Reproduce the lines below word for word, keeping every character, space, and line break unchanged.

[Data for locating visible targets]
============================================================

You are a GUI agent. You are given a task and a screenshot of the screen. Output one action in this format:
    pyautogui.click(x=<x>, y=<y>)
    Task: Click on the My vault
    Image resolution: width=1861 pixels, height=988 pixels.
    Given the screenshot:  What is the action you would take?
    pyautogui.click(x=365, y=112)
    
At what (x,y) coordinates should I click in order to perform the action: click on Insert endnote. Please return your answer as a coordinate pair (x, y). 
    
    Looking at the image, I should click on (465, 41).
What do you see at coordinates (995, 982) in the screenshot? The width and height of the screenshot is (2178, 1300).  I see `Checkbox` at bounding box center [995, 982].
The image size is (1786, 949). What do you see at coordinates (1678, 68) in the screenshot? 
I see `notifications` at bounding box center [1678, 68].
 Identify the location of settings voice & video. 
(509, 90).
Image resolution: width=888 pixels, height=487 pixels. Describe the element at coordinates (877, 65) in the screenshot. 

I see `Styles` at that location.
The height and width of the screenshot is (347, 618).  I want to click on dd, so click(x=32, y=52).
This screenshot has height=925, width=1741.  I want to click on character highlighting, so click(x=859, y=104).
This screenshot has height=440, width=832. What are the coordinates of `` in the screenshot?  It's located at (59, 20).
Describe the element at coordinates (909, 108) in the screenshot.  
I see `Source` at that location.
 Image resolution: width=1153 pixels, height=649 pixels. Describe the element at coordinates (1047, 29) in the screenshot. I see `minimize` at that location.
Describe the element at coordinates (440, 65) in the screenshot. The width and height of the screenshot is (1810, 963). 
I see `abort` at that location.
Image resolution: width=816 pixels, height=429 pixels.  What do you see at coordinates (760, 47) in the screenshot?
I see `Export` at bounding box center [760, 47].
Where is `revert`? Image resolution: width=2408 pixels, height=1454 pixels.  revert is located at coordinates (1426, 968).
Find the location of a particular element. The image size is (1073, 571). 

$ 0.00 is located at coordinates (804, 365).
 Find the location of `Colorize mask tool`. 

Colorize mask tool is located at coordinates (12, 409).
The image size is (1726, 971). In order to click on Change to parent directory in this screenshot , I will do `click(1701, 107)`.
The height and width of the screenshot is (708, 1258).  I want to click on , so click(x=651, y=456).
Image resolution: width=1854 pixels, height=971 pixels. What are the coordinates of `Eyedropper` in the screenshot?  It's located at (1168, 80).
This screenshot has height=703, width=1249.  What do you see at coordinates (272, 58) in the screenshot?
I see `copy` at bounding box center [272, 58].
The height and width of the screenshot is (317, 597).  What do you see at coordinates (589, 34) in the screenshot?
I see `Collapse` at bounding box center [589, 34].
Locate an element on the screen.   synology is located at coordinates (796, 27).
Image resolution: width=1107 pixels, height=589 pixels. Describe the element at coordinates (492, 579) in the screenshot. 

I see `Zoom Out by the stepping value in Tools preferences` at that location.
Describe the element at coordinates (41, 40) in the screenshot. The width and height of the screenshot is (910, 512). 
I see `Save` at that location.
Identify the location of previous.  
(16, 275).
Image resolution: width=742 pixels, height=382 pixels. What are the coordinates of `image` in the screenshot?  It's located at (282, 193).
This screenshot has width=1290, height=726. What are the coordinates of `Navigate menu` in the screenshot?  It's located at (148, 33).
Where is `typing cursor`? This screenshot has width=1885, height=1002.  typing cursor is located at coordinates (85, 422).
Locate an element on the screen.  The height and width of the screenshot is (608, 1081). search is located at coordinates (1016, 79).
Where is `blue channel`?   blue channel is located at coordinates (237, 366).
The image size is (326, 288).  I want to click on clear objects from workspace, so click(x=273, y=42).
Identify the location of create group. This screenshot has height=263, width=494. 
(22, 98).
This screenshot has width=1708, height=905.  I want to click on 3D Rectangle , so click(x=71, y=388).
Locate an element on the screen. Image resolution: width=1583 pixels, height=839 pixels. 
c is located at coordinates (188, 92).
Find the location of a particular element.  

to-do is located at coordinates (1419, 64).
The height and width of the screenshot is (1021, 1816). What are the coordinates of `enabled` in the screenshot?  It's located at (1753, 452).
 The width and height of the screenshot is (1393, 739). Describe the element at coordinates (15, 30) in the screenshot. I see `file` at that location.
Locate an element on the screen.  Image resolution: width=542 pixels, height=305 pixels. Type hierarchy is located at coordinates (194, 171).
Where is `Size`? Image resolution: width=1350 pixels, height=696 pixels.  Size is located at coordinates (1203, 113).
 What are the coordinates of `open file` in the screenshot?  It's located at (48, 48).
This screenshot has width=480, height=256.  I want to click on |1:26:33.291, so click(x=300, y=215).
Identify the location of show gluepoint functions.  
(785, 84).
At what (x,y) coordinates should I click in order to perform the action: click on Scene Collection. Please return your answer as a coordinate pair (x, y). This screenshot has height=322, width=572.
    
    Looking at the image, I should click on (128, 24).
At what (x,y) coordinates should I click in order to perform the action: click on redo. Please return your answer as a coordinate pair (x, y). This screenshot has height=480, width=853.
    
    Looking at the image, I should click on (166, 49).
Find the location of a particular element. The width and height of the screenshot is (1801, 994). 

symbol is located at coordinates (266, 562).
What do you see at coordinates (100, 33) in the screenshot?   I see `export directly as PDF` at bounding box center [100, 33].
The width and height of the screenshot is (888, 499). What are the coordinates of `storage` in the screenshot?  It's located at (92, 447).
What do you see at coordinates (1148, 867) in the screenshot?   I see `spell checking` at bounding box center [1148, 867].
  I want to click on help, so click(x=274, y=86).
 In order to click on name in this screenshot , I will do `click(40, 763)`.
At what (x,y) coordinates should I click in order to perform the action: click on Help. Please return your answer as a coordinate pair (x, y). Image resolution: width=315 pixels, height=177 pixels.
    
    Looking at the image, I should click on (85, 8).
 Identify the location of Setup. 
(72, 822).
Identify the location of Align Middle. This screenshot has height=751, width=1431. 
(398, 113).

============================================================

> [Problem solution]:
You are a GUI agent. You are given a task and a screenshot of the screen. Output one action in this format:
    pyautogui.click(x=<x>, y=<y>)
    Task: Click on the My vault
    Image resolution: width=1861 pixels, height=988 pixels.
    Given the screenshot:  What is the action you would take?
    pyautogui.click(x=365, y=112)
    
At what (x,y) coordinates should I click in order to perform the action: click on Insert endnote. Please return your answer as a coordinate pair (x, y). 
    
    Looking at the image, I should click on (465, 41).
What do you see at coordinates (995, 982) in the screenshot? The width and height of the screenshot is (2178, 1300).  I see `Checkbox` at bounding box center [995, 982].
The image size is (1786, 949). What do you see at coordinates (1678, 68) in the screenshot? 
I see `notifications` at bounding box center [1678, 68].
 Identify the location of settings voice & video. 
(509, 90).
Image resolution: width=888 pixels, height=487 pixels. Describe the element at coordinates (877, 65) in the screenshot. 

I see `Styles` at that location.
The height and width of the screenshot is (347, 618).  I want to click on dd, so click(x=32, y=52).
This screenshot has height=925, width=1741.  I want to click on character highlighting, so click(x=859, y=104).
This screenshot has height=440, width=832. What are the coordinates of `` in the screenshot?  It's located at (59, 20).
Describe the element at coordinates (909, 108) in the screenshot.  
I see `Source` at that location.
 Image resolution: width=1153 pixels, height=649 pixels. Describe the element at coordinates (1047, 29) in the screenshot. I see `minimize` at that location.
Describe the element at coordinates (440, 65) in the screenshot. The width and height of the screenshot is (1810, 963). 
I see `abort` at that location.
Image resolution: width=816 pixels, height=429 pixels.  What do you see at coordinates (760, 47) in the screenshot?
I see `Export` at bounding box center [760, 47].
Where is `revert`? Image resolution: width=2408 pixels, height=1454 pixels.  revert is located at coordinates (1426, 968).
Find the location of a particular element. The image size is (1073, 571). 

$ 0.00 is located at coordinates (804, 365).
 Find the location of `Colorize mask tool`. 

Colorize mask tool is located at coordinates (12, 409).
The image size is (1726, 971). In order to click on Change to parent directory in this screenshot , I will do `click(1701, 107)`.
The height and width of the screenshot is (708, 1258).  I want to click on , so click(x=651, y=456).
Image resolution: width=1854 pixels, height=971 pixels. What are the coordinates of `Eyedropper` in the screenshot?  It's located at (1168, 80).
This screenshot has height=703, width=1249.  What do you see at coordinates (272, 58) in the screenshot?
I see `copy` at bounding box center [272, 58].
The height and width of the screenshot is (317, 597).  What do you see at coordinates (589, 34) in the screenshot?
I see `Collapse` at bounding box center [589, 34].
Locate an element on the screen.   synology is located at coordinates (796, 27).
Image resolution: width=1107 pixels, height=589 pixels. Describe the element at coordinates (492, 579) in the screenshot. 

I see `Zoom Out by the stepping value in Tools preferences` at that location.
Describe the element at coordinates (41, 40) in the screenshot. The width and height of the screenshot is (910, 512). 
I see `Save` at that location.
Identify the location of previous.  
(16, 275).
Image resolution: width=742 pixels, height=382 pixels. What are the coordinates of `image` in the screenshot?  It's located at (282, 193).
This screenshot has width=1290, height=726. What are the coordinates of `Navigate menu` in the screenshot?  It's located at (148, 33).
Where is `typing cursor`? This screenshot has width=1885, height=1002.  typing cursor is located at coordinates (85, 422).
Locate an element on the screen.  The height and width of the screenshot is (608, 1081). search is located at coordinates (1016, 79).
Where is `blue channel`?   blue channel is located at coordinates (237, 366).
The image size is (326, 288).  I want to click on clear objects from workspace, so click(x=273, y=42).
Identify the location of create group. This screenshot has height=263, width=494. 
(22, 98).
This screenshot has width=1708, height=905.  I want to click on 3D Rectangle , so click(x=71, y=388).
Locate an element on the screen. Image resolution: width=1583 pixels, height=839 pixels. 
c is located at coordinates (188, 92).
Find the location of a particular element.  

to-do is located at coordinates (1419, 64).
The height and width of the screenshot is (1021, 1816). What are the coordinates of `enabled` in the screenshot?  It's located at (1753, 452).
 The width and height of the screenshot is (1393, 739). Describe the element at coordinates (15, 30) in the screenshot. I see `file` at that location.
Locate an element on the screen.  Image resolution: width=542 pixels, height=305 pixels. Type hierarchy is located at coordinates (194, 171).
Where is `Size`? Image resolution: width=1350 pixels, height=696 pixels.  Size is located at coordinates (1203, 113).
 What are the coordinates of `open file` in the screenshot?  It's located at (48, 48).
This screenshot has width=480, height=256.  I want to click on |1:26:33.291, so click(x=300, y=215).
Identify the location of show gluepoint functions.  
(785, 84).
At what (x,y) coordinates should I click in order to perform the action: click on Scene Collection. Please return your answer as a coordinate pair (x, y). This screenshot has height=322, width=572.
    
    Looking at the image, I should click on (128, 24).
At what (x,y) coordinates should I click in order to perform the action: click on redo. Please return your answer as a coordinate pair (x, y). This screenshot has height=480, width=853.
    
    Looking at the image, I should click on (166, 49).
Find the location of a particular element. The width and height of the screenshot is (1801, 994). 

symbol is located at coordinates (266, 562).
What do you see at coordinates (100, 33) in the screenshot?   I see `export directly as PDF` at bounding box center [100, 33].
The width and height of the screenshot is (888, 499). What are the coordinates of `storage` in the screenshot?  It's located at (92, 447).
What do you see at coordinates (1148, 867) in the screenshot?   I see `spell checking` at bounding box center [1148, 867].
  I want to click on help, so click(x=274, y=86).
 In order to click on name in this screenshot , I will do `click(40, 763)`.
At what (x,y) coordinates should I click in order to perform the action: click on Help. Please return your answer as a coordinate pair (x, y). Image resolution: width=315 pixels, height=177 pixels.
    
    Looking at the image, I should click on (85, 8).
 Identify the location of Setup. 
(72, 822).
Identify the location of Align Middle. This screenshot has height=751, width=1431. 
(398, 113).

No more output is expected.